Work On A New Standard

So here’s a crazy idea.

Why don’t we harness all of the creative minds and technology innovation in the payments ecosystem today and use the next 2 years to develop a global cloud-based standard that actually accomplishes everything on our payments and commerce checklist in a 5- to 7-year period of time: securing payments transactions and creating a frictionless and value-added consumer and merchant experience. And, get those who are being asked to actually deploy and pay for it – the merchants – engaged in those conversations.

Let’s say we simultaneously created the payments industry equivalent of Seal Team Six to deploy “bridge” solutions right now to make transacting at the physical point of sale more secure today. They’d use the tools that we have available today that hadn’t even been dreamed about 30 years ago, and a slew of entrepreneurs who have innovated around secure payments transacting using tokenization, encryption and biometrics. They’d have as their mission the development of a standard that supports a mobile/digital payments and commerce experience that’s secure and moves us in the direction of the payments future that we can all see before us –commerce thru connected devices.

I’d even be willing to bet that we even have some of those solutions staring us right in the face right now.

Yeah, sure, call me Pollyanna. But my fear is that not doing something like this will only force merchants to invest in something that won’t help them solve their larger problem – getting consumers in their stores to buy the stuff they want to sell.

And, that is the biggest risk and threat facing merchants today. I’ve written recently about the real data that show that increasingly people don’t visit their bricks-and-mortar retailers and shop there the way they once did. Many merchants would probably happily trade the good old days of “showrooming” for what they are experiencing now – a dearth of foot traffic. At least when people “showroom” they’re in stores and merchants have a shot at engaging them.
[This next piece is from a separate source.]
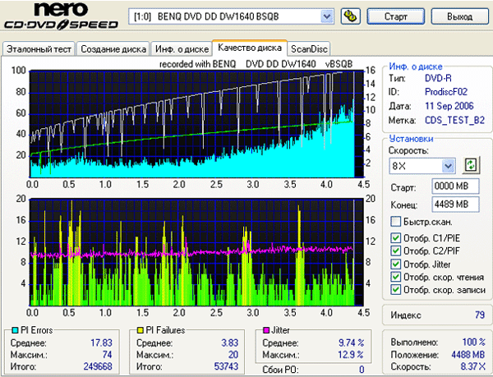
Task: Expand the 8X speed dropdown
Action: pos(448,167)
Keep Eye On The Goal: Consumers In Stores

What merchants really want is a standard that enables them to leverage the connected devices their customers and prospective customers are toting around everywhere so that they can use those devices to communicate with those consumers in ways never before possible. But what they’re now being asked to pay for is the deployment of a technology that does nothing to help that and at the same time creates a slower and more clunky user experience at the physical point of sale. And, it’s not as if countries that have embraced EMV have scaled mobile payments. In fact, it’s just the opposite: EMV hasn’t been the onramp for mobile in the places it has been deployed.
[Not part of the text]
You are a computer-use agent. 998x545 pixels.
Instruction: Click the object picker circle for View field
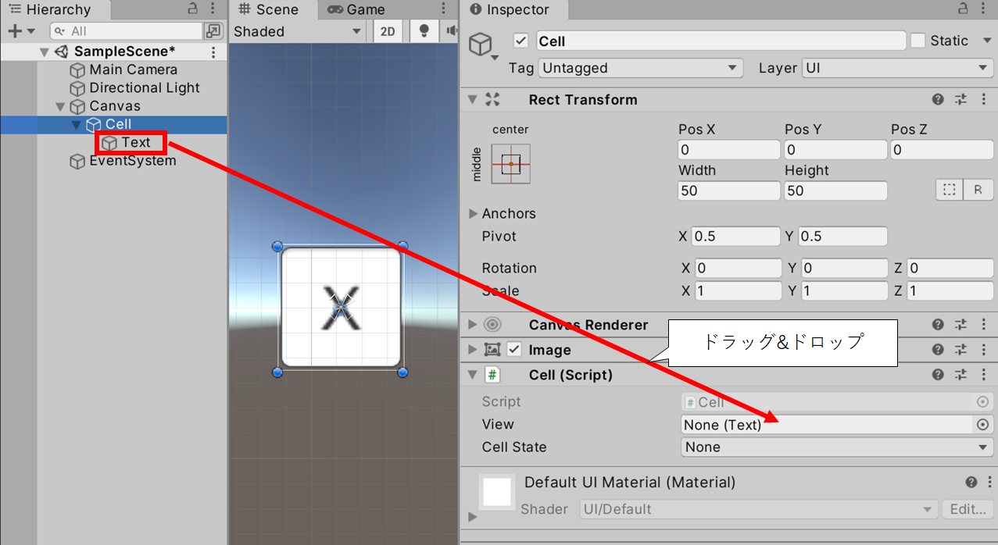pyautogui.click(x=982, y=425)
Looking back at what technology was like in 1982 was eye-opening since it shows us how far we’ve come in a relatively short period of time in innovating the things that touch our everyday lives: personal computing, mobile phones, television and even portable music. Every single one of them has been innovated by the cloud, new technology and the devices that connect to them. We’re finally beginning as a payments ecosystem to leverage all of that. It’s only been the last 7 years that the last Black Swan, the iPhone, really opened everyone’s eyes to the potential that connected devices could deliver to merchants and consumers and payments.

Let’s hope that there are other Black Swans that might swim our way that bring with them new solutions and methods and rails and security standards that leapfrog the status quo. There are a number of candidates who could play that role – Apple, Amazon, PayPal, MCX, Square and Chase, to name a few. We’ll all be keeping our eyes peeled, ready to catch a glimpse. It would be a shame if their wings were clipped and their journey stunted by the one that just swam toward us two months ago.